═════ INPUT ═════
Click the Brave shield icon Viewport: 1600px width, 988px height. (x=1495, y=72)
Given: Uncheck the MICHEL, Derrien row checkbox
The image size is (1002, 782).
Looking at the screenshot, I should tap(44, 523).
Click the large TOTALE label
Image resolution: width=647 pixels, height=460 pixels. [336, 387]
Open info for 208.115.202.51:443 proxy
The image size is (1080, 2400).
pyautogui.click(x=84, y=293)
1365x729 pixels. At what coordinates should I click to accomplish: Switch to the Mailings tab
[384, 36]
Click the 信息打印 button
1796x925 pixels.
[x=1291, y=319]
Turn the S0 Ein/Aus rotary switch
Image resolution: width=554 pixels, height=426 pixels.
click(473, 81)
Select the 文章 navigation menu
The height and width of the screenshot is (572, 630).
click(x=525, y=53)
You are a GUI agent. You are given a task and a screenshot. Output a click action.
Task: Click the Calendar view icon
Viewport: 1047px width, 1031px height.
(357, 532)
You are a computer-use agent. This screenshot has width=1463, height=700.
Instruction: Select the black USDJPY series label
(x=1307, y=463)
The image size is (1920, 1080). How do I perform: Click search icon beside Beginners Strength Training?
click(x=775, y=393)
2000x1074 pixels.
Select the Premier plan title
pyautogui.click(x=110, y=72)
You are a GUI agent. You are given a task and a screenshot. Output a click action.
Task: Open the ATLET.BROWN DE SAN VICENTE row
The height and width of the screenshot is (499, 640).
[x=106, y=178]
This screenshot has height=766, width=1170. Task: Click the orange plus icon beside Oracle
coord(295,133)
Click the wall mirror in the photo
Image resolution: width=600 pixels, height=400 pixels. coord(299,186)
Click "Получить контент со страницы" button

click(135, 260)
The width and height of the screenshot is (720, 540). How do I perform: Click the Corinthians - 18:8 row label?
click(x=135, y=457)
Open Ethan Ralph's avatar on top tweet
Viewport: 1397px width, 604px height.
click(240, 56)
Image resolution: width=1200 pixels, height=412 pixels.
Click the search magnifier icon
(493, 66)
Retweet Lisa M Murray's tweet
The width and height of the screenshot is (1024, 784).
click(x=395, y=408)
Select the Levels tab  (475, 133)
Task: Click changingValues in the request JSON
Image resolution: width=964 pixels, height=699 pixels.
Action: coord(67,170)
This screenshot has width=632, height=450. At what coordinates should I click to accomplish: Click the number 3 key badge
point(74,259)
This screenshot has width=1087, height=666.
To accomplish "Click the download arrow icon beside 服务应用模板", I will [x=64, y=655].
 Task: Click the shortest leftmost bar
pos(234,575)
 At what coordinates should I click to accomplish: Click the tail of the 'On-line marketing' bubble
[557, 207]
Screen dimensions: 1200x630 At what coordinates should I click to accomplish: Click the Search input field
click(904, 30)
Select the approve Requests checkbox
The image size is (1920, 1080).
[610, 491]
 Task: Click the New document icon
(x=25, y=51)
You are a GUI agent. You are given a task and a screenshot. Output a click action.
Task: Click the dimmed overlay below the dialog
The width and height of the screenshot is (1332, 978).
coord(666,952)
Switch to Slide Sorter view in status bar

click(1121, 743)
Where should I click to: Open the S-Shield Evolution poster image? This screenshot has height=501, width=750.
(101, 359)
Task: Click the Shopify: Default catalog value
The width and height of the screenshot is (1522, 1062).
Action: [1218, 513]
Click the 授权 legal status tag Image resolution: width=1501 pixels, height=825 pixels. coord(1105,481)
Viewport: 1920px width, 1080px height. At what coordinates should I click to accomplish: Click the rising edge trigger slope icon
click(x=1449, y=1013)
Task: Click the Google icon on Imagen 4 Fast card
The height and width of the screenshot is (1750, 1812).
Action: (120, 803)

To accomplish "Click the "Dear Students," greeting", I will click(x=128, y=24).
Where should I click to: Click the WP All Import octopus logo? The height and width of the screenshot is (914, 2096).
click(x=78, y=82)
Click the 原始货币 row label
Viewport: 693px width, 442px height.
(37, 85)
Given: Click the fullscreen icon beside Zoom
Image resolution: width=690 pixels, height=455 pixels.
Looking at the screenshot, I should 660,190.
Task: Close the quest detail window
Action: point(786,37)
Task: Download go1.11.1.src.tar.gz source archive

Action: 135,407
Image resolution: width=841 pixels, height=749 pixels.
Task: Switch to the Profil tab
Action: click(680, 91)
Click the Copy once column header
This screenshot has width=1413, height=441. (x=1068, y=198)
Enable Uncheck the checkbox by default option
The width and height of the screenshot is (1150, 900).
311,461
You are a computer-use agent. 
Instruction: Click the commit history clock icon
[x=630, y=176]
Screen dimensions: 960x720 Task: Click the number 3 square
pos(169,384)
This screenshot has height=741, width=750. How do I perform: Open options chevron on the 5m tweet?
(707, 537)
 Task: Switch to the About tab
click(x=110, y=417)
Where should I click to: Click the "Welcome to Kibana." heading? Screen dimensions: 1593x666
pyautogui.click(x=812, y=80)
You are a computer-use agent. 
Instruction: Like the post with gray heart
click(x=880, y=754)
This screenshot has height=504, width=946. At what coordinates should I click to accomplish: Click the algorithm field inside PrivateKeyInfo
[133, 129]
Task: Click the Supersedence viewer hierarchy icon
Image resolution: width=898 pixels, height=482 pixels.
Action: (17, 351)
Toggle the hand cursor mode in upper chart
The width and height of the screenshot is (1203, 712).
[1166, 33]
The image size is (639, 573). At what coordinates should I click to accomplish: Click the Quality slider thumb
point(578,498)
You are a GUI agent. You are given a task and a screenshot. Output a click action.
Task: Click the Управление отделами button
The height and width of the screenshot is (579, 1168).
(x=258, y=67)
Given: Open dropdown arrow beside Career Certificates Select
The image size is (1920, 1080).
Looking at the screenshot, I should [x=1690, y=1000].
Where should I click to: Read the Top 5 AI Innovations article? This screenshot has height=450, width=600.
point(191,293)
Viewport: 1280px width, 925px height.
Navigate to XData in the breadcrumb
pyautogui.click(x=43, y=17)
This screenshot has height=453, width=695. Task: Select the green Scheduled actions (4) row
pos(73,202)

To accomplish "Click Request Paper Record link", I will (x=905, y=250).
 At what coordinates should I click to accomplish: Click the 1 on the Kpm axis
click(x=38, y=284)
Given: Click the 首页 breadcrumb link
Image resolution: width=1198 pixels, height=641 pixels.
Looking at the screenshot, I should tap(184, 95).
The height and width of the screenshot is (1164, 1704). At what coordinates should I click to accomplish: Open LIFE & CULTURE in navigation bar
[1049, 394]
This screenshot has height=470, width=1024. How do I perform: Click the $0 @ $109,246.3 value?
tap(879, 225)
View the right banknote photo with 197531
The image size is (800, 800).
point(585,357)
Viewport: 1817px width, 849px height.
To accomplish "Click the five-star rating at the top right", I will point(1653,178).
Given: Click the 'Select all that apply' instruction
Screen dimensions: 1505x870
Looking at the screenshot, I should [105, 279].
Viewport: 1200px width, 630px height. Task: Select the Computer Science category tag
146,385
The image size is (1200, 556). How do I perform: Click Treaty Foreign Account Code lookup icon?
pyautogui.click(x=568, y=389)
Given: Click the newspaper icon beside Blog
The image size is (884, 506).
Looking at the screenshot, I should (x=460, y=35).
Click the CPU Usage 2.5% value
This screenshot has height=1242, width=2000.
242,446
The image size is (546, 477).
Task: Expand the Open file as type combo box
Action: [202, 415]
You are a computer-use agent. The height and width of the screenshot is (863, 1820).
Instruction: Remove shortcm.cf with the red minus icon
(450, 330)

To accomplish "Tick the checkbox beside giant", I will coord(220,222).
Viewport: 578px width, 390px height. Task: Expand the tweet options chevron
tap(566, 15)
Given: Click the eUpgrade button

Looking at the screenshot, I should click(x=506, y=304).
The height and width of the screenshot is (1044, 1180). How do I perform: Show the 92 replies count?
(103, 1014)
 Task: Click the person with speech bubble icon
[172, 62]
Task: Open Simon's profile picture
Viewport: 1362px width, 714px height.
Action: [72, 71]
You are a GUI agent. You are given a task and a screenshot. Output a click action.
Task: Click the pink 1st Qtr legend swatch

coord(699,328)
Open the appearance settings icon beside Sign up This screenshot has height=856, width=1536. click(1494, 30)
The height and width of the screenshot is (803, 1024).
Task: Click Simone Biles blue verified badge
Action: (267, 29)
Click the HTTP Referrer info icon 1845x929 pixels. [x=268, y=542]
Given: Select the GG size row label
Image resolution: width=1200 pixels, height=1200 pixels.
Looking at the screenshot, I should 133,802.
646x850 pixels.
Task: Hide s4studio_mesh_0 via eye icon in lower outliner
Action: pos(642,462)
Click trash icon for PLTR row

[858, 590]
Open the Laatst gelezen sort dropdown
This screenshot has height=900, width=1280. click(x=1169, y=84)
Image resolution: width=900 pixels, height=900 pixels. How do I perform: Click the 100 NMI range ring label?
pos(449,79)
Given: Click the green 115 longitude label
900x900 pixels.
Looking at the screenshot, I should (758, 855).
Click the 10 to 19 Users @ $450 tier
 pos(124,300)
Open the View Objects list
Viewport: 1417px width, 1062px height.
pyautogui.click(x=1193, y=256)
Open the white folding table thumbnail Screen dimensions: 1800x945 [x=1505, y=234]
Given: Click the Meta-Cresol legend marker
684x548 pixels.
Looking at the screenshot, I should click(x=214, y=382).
═════
Output, from the data above, the lines from the line with "Task: Click the Shopify: Default" to the line with "Click the 授权" exactly as they stand, both ends included and nothing else.

Task: Click the Shopify: Default catalog value
The width and height of the screenshot is (1522, 1062).
Action: [1218, 513]
Click the 授权 legal status tag Image resolution: width=1501 pixels, height=825 pixels. coord(1105,481)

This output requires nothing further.